#### Task brief
Number of lines with the string "green" in the entries below: report it, and nothing besides.

#### Provided material
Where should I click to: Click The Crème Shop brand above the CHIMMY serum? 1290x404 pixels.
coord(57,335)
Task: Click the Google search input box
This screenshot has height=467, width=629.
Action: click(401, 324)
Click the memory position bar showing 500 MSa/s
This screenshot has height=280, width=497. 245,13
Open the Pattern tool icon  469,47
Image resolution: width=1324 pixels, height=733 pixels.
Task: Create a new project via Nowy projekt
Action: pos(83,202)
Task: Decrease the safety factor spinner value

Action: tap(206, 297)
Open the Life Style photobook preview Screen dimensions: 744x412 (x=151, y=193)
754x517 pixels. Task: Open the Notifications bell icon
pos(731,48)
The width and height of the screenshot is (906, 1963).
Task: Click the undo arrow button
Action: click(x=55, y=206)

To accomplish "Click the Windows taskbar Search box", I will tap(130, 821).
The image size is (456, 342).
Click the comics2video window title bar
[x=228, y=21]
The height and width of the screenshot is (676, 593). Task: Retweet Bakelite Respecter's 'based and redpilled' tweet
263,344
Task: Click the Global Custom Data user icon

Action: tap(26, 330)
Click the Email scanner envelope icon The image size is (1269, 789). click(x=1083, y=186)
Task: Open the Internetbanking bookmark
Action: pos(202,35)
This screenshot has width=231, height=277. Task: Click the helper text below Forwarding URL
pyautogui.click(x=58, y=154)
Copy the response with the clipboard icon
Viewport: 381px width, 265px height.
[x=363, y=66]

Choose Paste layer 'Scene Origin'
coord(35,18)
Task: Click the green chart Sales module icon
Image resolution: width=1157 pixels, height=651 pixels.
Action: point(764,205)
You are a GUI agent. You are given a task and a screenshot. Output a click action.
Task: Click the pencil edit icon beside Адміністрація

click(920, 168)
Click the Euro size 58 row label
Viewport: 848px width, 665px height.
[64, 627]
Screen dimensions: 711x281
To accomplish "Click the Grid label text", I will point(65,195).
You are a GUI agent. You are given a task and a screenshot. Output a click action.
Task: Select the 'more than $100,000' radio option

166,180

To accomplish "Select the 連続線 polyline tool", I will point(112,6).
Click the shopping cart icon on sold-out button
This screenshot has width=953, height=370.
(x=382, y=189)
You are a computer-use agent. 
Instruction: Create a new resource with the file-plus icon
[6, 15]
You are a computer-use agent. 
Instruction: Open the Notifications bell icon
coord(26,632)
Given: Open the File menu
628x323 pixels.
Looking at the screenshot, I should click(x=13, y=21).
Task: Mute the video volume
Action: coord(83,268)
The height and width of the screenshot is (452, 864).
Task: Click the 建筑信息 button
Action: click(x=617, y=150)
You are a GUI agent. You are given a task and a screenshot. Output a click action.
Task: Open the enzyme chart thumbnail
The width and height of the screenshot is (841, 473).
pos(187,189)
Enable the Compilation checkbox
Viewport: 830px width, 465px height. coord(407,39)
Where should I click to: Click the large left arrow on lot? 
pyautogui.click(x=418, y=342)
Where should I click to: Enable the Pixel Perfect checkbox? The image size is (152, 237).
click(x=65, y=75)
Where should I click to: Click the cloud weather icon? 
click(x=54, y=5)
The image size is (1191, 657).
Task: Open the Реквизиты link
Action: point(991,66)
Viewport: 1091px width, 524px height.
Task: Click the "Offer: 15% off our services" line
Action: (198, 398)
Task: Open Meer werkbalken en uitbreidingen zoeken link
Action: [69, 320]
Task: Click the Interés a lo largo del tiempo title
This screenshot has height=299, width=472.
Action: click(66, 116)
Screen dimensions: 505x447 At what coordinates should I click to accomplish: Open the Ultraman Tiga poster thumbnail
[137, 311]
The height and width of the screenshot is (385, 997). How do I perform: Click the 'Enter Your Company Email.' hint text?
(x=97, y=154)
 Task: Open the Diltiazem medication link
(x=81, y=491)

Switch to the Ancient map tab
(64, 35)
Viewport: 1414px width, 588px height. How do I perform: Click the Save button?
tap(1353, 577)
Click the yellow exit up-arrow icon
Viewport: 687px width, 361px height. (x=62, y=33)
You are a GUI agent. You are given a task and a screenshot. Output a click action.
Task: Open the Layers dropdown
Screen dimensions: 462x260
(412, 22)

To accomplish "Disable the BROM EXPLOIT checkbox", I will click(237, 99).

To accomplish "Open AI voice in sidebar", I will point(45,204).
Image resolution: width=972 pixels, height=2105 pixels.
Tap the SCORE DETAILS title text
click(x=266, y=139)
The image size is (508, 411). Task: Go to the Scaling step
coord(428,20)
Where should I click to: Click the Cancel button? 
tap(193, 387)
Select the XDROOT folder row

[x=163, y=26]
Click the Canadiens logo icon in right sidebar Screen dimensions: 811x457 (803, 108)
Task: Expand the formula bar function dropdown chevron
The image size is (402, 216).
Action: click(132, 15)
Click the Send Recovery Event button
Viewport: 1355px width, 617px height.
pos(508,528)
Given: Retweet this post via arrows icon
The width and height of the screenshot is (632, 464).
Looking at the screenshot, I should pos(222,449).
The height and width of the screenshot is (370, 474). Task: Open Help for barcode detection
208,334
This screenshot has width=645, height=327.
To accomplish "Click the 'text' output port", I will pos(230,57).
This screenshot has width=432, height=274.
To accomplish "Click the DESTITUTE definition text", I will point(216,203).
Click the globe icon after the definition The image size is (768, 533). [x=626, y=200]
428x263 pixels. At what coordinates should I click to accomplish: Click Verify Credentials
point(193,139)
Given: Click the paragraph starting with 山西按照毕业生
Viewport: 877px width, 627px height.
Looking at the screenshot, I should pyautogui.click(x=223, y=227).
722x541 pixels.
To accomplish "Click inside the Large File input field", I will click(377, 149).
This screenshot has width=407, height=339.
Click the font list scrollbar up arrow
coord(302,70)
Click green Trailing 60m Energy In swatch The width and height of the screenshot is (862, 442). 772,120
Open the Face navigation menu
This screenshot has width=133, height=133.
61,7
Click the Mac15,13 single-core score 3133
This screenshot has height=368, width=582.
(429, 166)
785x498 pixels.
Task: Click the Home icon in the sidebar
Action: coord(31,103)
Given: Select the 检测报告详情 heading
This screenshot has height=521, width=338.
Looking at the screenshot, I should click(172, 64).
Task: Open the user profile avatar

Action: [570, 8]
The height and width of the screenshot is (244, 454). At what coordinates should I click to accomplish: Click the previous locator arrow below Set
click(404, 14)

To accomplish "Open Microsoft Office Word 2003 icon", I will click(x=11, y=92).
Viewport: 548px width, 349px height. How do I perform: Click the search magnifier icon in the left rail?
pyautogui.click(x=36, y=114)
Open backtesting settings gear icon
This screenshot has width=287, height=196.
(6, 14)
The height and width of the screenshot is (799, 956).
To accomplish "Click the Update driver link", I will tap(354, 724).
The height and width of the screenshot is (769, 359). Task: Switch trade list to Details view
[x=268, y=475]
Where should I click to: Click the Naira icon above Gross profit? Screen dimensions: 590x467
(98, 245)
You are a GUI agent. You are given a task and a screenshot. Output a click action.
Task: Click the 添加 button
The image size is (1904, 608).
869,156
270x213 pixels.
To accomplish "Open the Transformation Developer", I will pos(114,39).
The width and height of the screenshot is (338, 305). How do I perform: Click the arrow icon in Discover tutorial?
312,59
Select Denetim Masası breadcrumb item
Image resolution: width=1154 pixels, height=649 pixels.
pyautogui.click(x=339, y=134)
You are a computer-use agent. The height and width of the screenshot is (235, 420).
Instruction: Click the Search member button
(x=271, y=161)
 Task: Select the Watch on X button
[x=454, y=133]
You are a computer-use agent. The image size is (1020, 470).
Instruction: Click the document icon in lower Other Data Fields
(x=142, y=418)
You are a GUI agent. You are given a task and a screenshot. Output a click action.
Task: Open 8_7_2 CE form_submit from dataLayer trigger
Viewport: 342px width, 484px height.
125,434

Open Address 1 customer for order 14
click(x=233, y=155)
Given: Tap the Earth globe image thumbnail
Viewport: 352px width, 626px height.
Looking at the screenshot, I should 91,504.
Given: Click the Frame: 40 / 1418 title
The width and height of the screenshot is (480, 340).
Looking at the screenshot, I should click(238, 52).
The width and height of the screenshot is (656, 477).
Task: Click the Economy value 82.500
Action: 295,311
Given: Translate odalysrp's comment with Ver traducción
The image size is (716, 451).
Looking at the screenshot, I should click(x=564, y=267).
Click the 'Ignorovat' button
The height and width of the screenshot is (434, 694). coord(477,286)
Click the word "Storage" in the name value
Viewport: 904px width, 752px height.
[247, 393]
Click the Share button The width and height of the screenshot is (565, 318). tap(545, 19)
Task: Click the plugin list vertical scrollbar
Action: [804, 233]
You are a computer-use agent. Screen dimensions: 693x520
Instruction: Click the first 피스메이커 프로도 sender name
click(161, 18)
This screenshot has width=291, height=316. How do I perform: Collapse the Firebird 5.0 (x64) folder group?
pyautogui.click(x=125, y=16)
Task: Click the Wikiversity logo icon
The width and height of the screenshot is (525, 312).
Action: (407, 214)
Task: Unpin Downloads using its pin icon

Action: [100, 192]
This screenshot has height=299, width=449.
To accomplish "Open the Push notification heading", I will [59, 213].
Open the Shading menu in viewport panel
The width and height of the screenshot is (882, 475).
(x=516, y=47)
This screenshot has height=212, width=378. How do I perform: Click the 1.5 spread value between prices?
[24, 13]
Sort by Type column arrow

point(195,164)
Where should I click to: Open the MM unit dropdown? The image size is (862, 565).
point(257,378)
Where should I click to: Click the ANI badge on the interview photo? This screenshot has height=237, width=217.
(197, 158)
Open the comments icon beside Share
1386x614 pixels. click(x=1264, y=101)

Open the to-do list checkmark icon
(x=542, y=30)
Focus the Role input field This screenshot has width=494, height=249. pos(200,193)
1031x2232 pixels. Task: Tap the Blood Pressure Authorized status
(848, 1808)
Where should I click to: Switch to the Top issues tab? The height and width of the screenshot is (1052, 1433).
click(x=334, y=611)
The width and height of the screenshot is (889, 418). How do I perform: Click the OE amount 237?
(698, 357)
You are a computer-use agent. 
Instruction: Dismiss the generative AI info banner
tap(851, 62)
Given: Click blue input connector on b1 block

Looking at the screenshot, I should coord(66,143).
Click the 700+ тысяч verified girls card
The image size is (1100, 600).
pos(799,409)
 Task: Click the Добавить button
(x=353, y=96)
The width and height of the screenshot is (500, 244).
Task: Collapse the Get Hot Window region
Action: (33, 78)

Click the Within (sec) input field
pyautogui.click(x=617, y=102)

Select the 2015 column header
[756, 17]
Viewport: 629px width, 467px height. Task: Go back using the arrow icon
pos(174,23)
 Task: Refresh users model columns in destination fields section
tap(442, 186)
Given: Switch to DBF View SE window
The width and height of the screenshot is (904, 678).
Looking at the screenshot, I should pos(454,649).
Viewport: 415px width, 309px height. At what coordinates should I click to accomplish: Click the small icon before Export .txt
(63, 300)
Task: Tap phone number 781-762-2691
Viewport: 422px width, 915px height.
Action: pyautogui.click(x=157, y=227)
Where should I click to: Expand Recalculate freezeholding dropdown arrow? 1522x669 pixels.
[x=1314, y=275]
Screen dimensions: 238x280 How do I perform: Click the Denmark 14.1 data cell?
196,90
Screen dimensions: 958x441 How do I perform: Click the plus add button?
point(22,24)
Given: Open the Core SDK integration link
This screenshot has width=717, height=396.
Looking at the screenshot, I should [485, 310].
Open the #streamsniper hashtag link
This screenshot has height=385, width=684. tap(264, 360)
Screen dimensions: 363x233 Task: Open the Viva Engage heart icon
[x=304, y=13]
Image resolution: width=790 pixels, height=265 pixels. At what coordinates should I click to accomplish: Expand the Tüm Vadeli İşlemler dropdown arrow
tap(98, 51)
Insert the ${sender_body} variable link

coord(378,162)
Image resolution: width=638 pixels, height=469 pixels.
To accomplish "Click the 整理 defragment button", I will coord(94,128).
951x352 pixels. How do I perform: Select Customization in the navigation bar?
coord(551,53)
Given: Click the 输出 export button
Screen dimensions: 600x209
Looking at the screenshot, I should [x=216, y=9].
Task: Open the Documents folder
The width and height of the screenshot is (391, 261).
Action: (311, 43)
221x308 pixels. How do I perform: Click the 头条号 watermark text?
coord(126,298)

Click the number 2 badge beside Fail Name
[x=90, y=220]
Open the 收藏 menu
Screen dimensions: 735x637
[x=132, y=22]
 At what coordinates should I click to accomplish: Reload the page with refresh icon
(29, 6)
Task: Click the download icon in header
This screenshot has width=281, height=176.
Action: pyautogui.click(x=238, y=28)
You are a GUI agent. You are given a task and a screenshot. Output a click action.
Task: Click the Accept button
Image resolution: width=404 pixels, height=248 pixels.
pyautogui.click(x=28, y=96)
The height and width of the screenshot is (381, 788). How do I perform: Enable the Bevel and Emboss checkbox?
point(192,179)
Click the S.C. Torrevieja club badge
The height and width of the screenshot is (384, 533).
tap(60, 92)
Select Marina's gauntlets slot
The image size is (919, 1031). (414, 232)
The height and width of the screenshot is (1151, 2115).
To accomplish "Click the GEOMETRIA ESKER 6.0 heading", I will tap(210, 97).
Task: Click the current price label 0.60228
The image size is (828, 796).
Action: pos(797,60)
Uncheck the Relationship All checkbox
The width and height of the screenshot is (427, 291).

#### Written answer
2